Gerald Schatten, director of the Division of Developmental and Regenerative Medicine at the University of Pittsburgh School of Medicine spoke of his own past work suggested that it might be necessary to leave an egg DNA structure called the meiotic spindle intact if the embryo was to develop and the resulting stem cells live. In light of this new paper, he wrote in an email, “it is reasonable to conclude that primate eggs (human and non-human alike) differ from mice and other rodents, and also eggs from domestic species” like cows and pigs.
The Egli team used skin cells from an adult diabetic and a healthy control. Researchers started with 270 eggs and eventually created two stem cell lines, according to study co-author Scott Noggle, director of the New York Stem Cell Foundation lab where the work was done.
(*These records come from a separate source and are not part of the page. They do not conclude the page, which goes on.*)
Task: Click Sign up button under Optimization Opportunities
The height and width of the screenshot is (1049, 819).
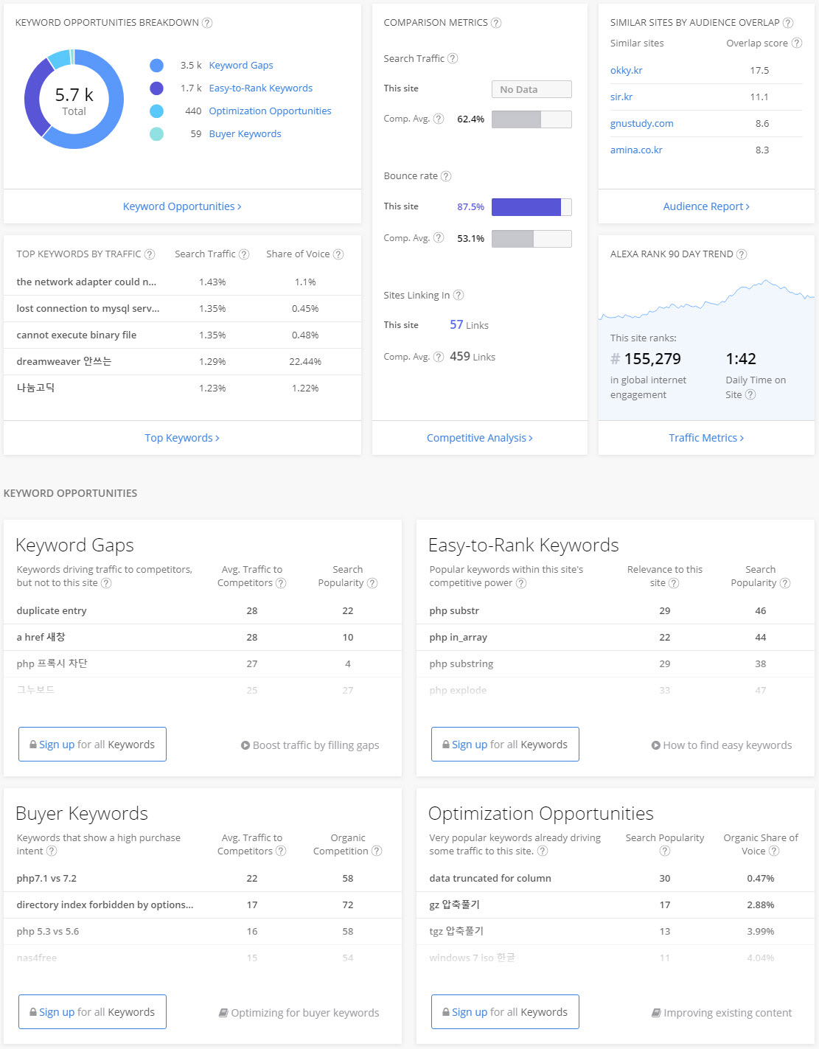Action: [x=505, y=1012]
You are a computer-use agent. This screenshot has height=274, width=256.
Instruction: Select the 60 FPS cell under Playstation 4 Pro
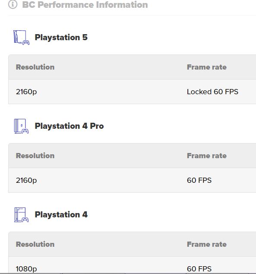tap(199, 180)
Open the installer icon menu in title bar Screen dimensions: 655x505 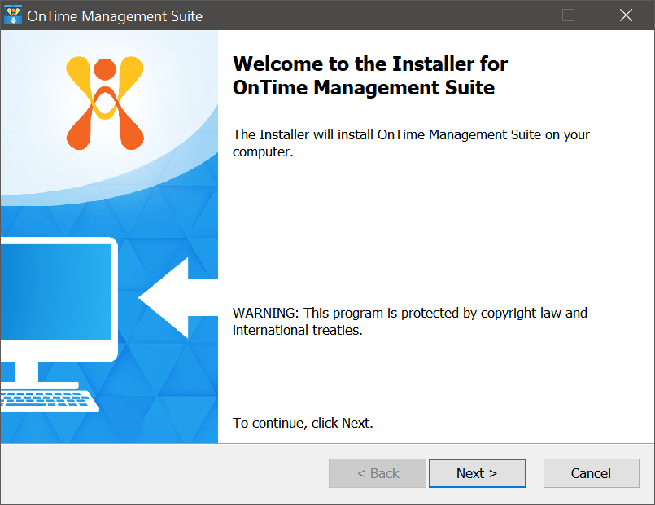click(13, 15)
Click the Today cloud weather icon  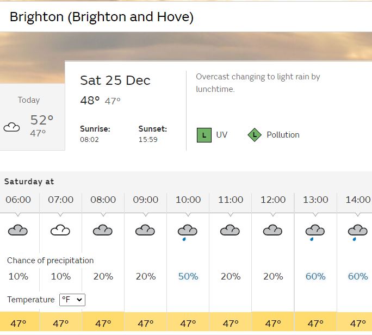pos(11,127)
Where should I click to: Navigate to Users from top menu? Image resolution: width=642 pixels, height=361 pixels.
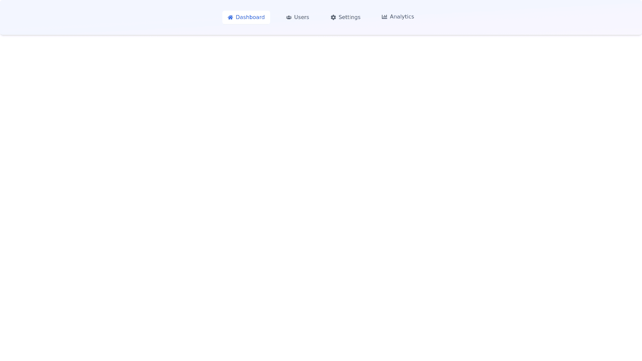click(297, 17)
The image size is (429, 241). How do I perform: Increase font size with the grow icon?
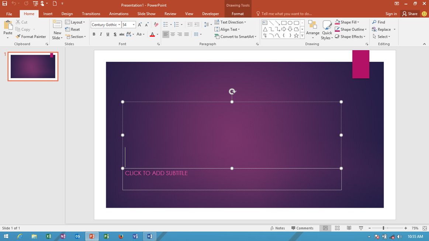tap(140, 25)
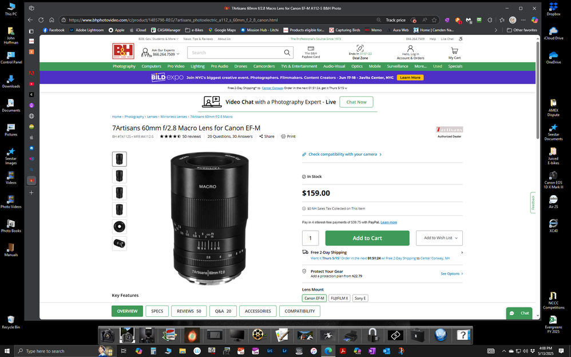Toggle the favorites star in the address bar

point(434,19)
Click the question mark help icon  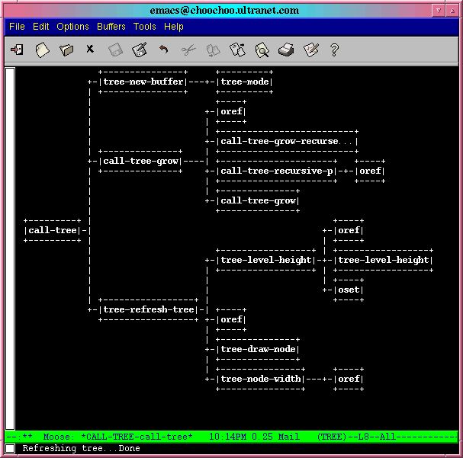334,50
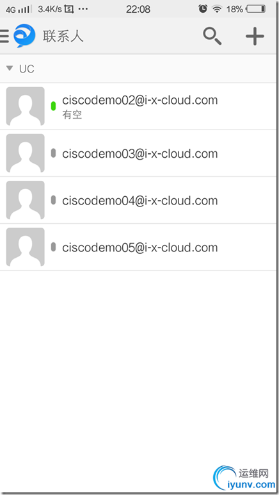
Task: Open contact ciscodemo03@i-x-cloud.com
Action: tap(138, 153)
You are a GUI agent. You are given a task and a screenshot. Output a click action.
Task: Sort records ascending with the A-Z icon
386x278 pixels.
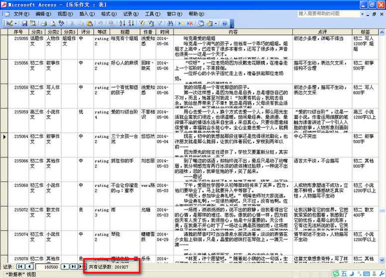(x=123, y=23)
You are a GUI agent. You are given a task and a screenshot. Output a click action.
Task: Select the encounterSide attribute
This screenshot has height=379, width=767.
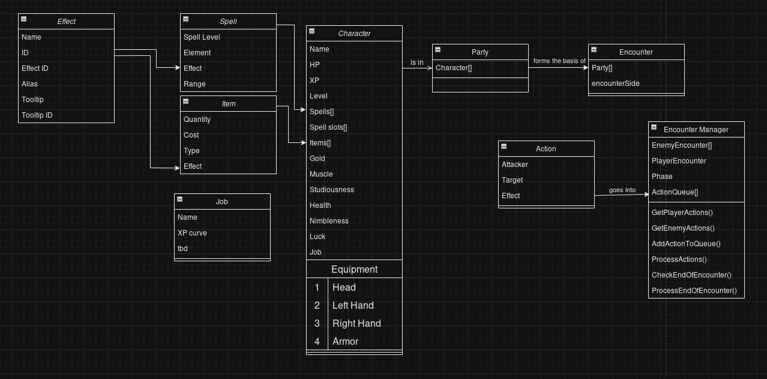(615, 83)
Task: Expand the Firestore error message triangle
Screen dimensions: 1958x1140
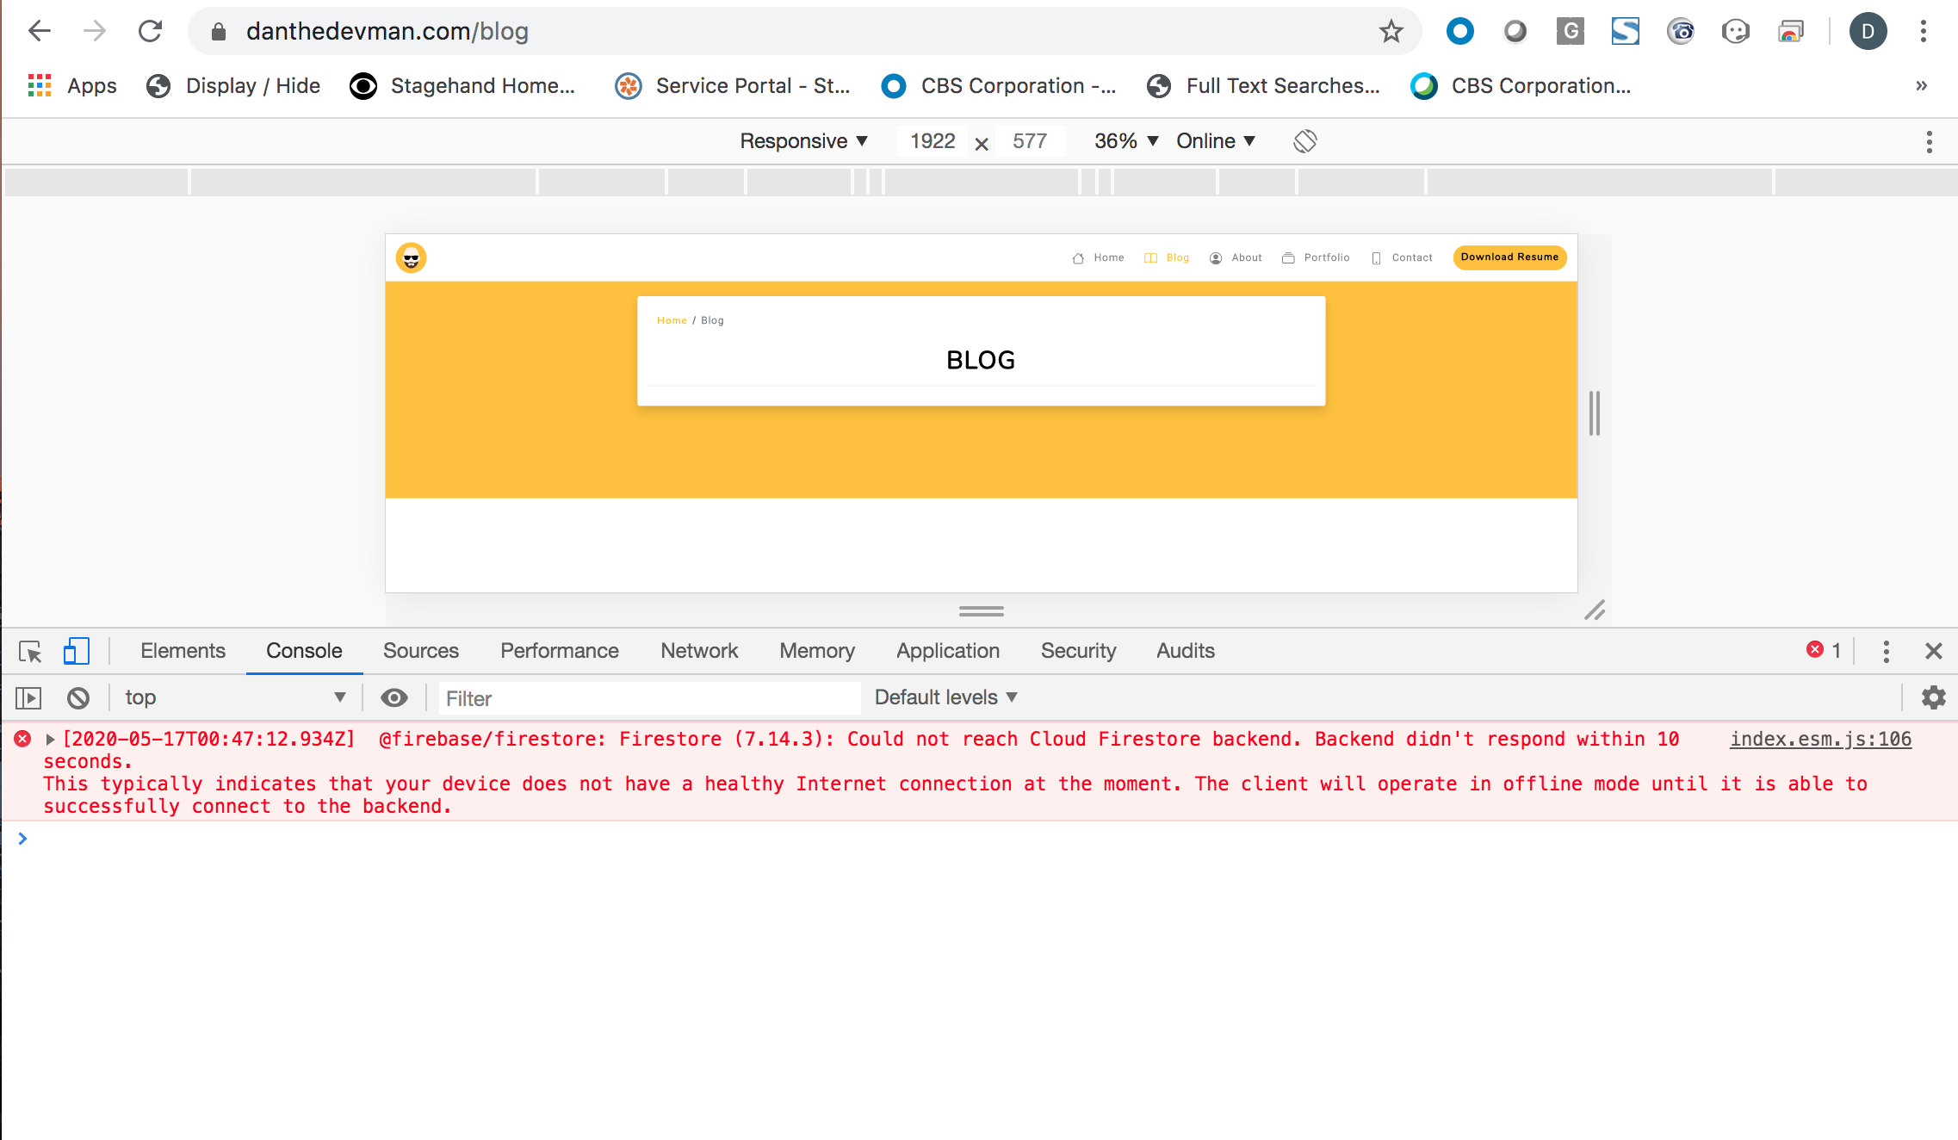Action: point(50,740)
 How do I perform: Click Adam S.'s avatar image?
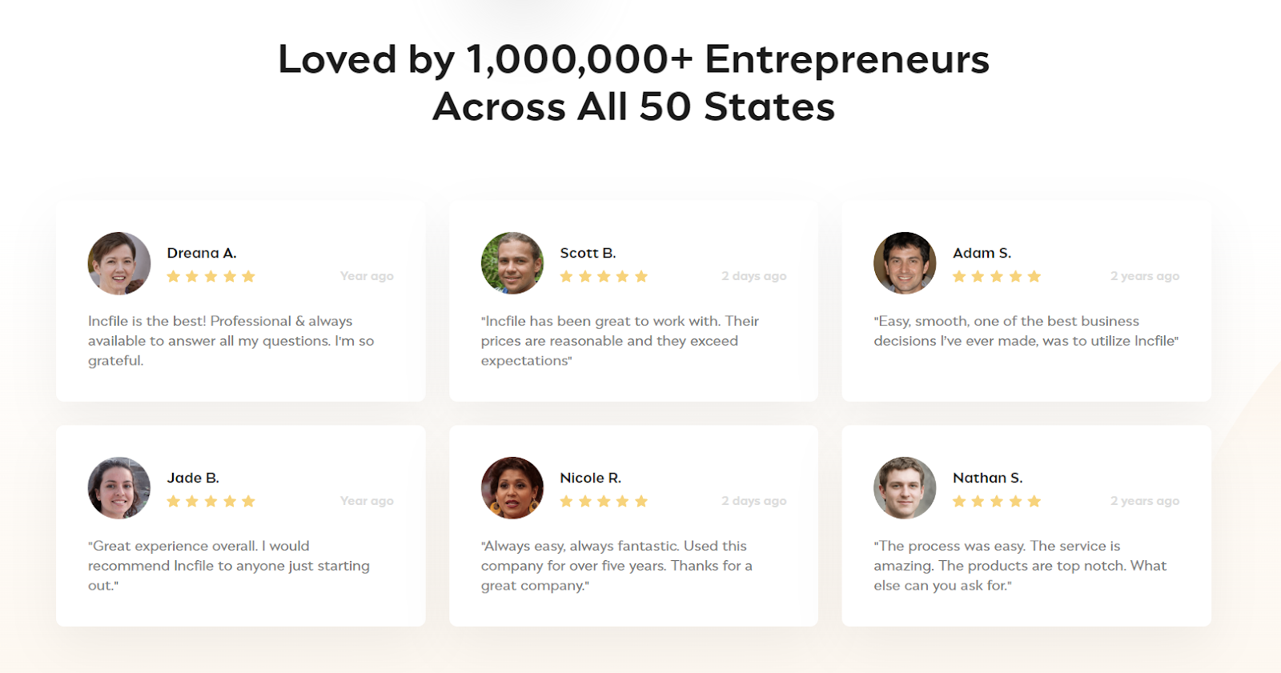coord(905,263)
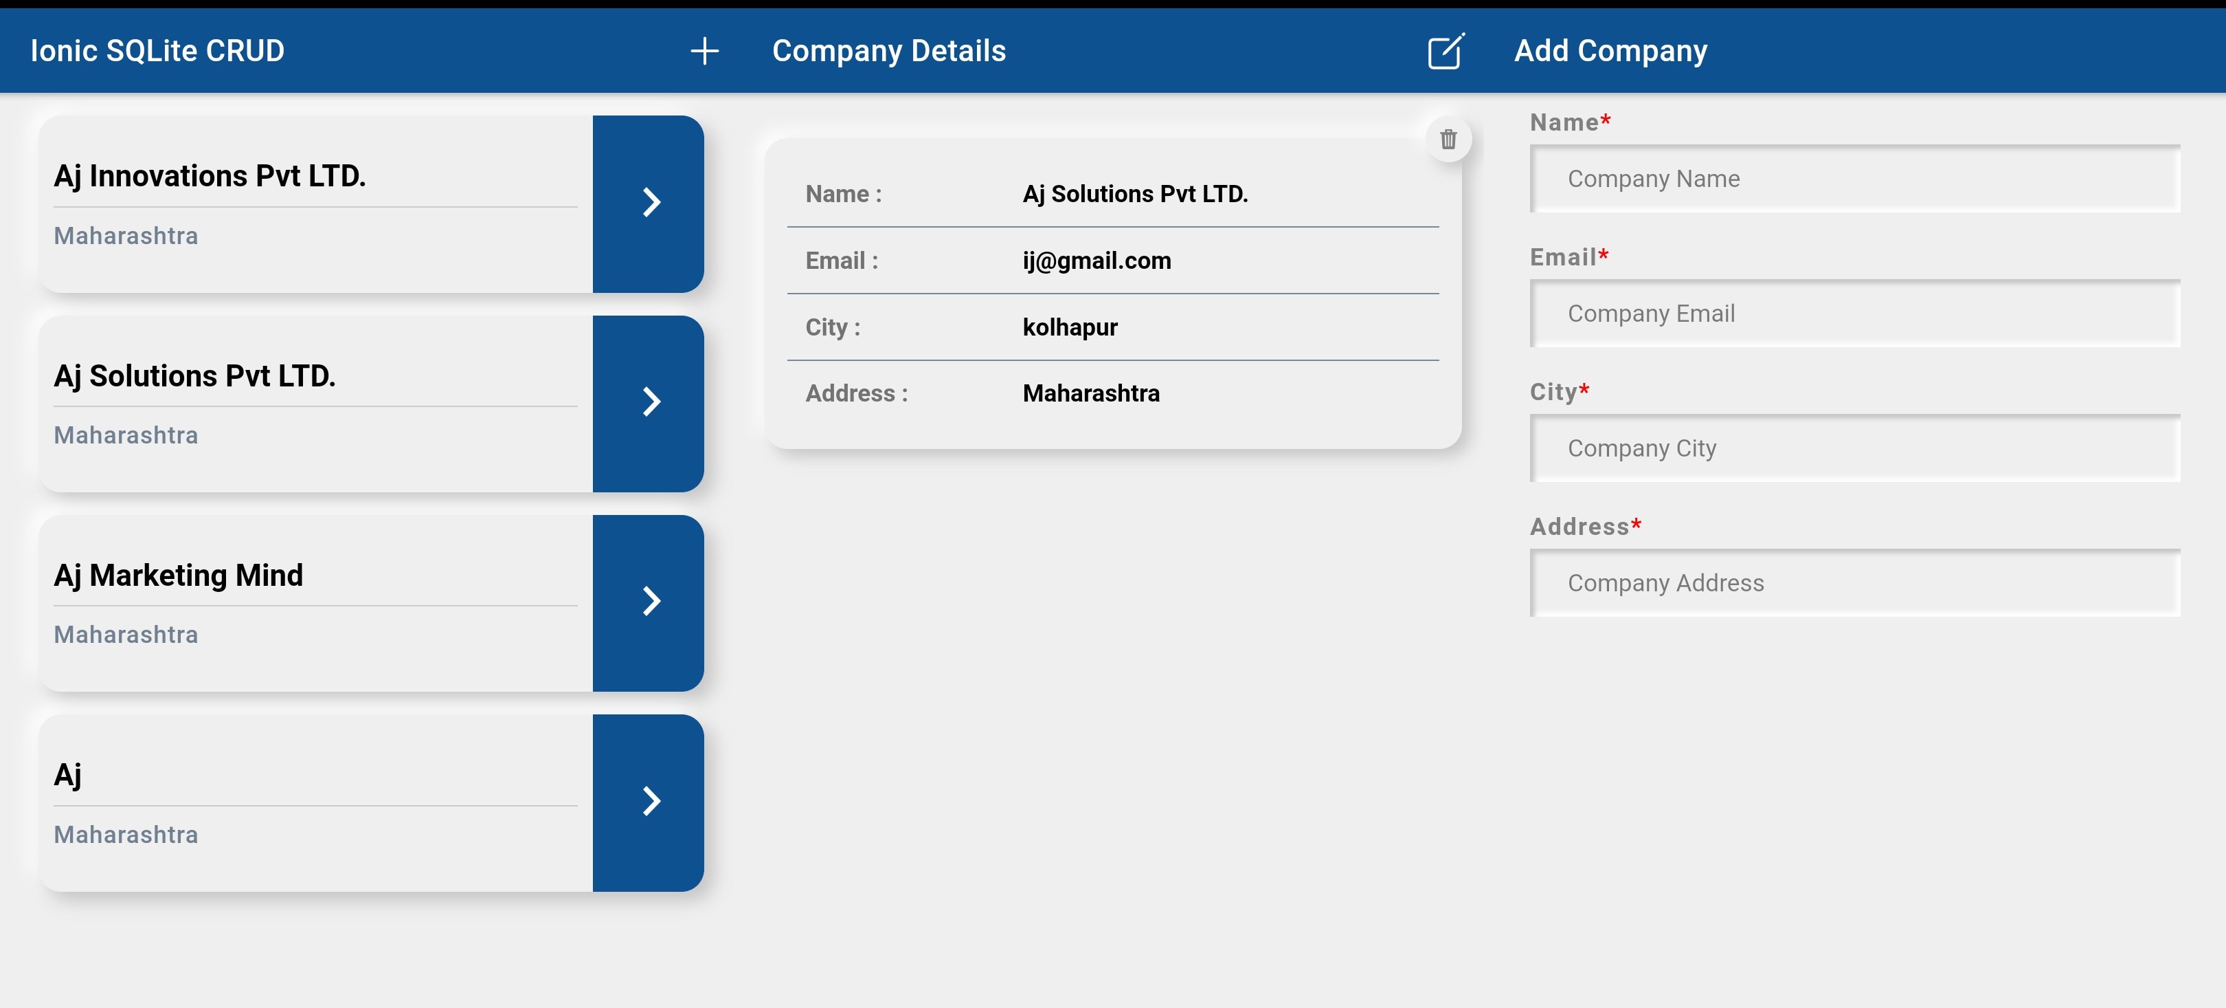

By leaving the egg’s genome intact, the scientists were able to make human cloning about as efficient as animal cloning. They got 13 blastocyst stage embryos from 63 eggs. From those 13, they derived one stem cell line that matched each donor. Analysis proved that the cells were fully reprogrammed by the eggs, giving them a development do-over.
But one of the key accomplishments of the experiment isn’t scientific at all, it’s ethical, according to Alan Trounson, president of the California Institute for Regenerative Medicine. Human eggs are difficult to come by, a fact that Trounson thinks has stymied some research. But the New York foundation asked female patients of Columbia University’s IVF program who had already agreed to donate excess eggs harvested during procedures if they would like to divert some of those eggs to research.
Arthur Caplan, director of the Center for Bioethics at the University of Pennsylvania, said this new work shows how hard it would be to use cloning to create people. That avoids a major ethical concern with embryonic stem cells, he said.